A federal civil lawsuit was filed Monday against Air Methods Corp. of Greenwood Village alleging violations of safety standards in connection to an emergency-services helicopter.
The complaint, filed by the U.S. Attorney, District of Colorado, claims that an Air Methods helicopter, in Tampa, Fla., went on 51 flights after the company was notified by the Federal Aviation Administration that the helicopter’s pitot tubes — crucial in determining airspeed — were “severely corroded,” according to a news release.
Air Methods operates air-ambulance helicopters across the country.
The complaint alleges that on Nov. 4, 2014, an FAA aviation safety inspector identified the problem and that the helicopter “continued to operate” in violation of federal regulations.

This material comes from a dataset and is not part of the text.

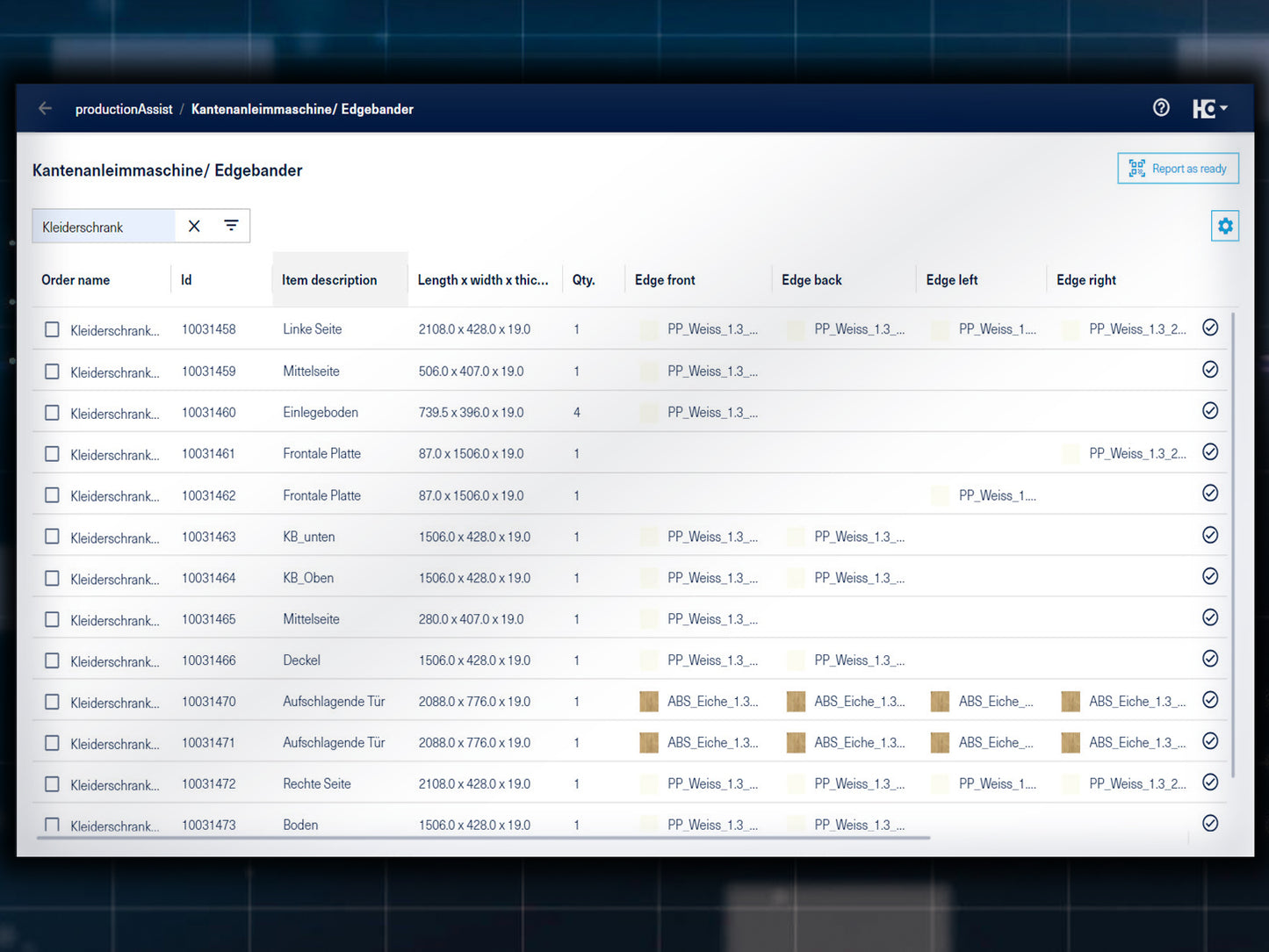
Task: Click checkmark status icon for Linke Seite row
Action: (x=1209, y=328)

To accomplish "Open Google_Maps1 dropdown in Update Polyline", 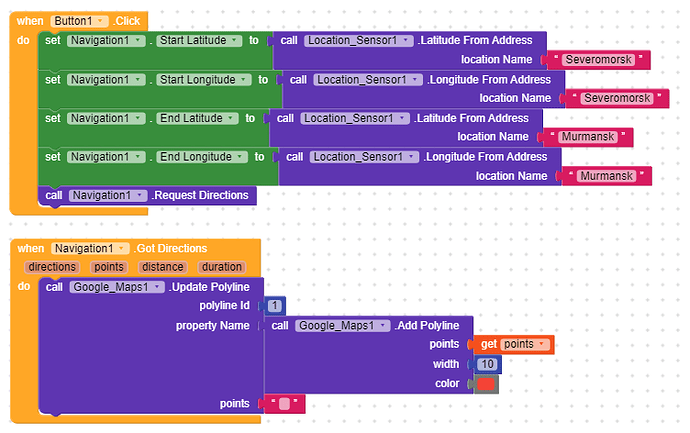I will pos(155,287).
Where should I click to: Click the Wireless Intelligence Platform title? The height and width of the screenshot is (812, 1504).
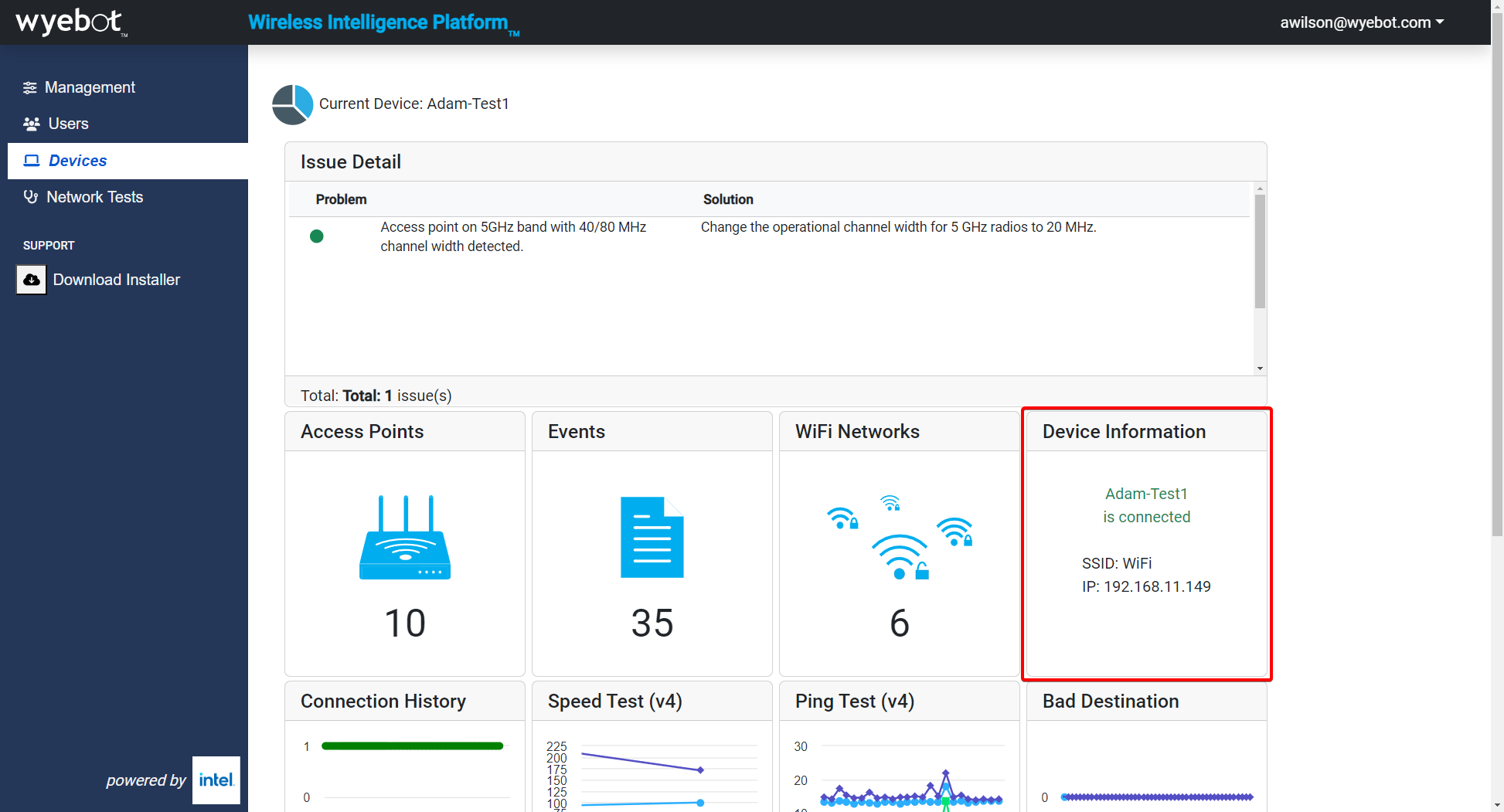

“If a pitot tube is not functioning properly, it can cause the airspeed reflected on a helicopter’s instruments to vary significantly from the actual airspeed, which can present serious safety concerns,” the release said.
Air Methods was aware of the hazards, according to the complaint, which seeks to recover civil penalties from the Colorado company.
“When a federal safety inspector notifies an air-ambulance company that one of its helicopters has a potential safety issue, the company must address that issue,” U.S. Attorney Jason Dunn said in the release. “Air Methods kept the helicopter in the air despite being warned about the corroded pitot tubes, and we intend to hold the company accountable for its actions.”
Founded in 1980, Air Methods has a workforce of more than 4,500 people with more than 300 bases serving 48 states, according to its website.
“Air Methods vigorously disputes the allegations contained in the complaint but cannot provide further comment as the litigation is pending,” the company said Monday.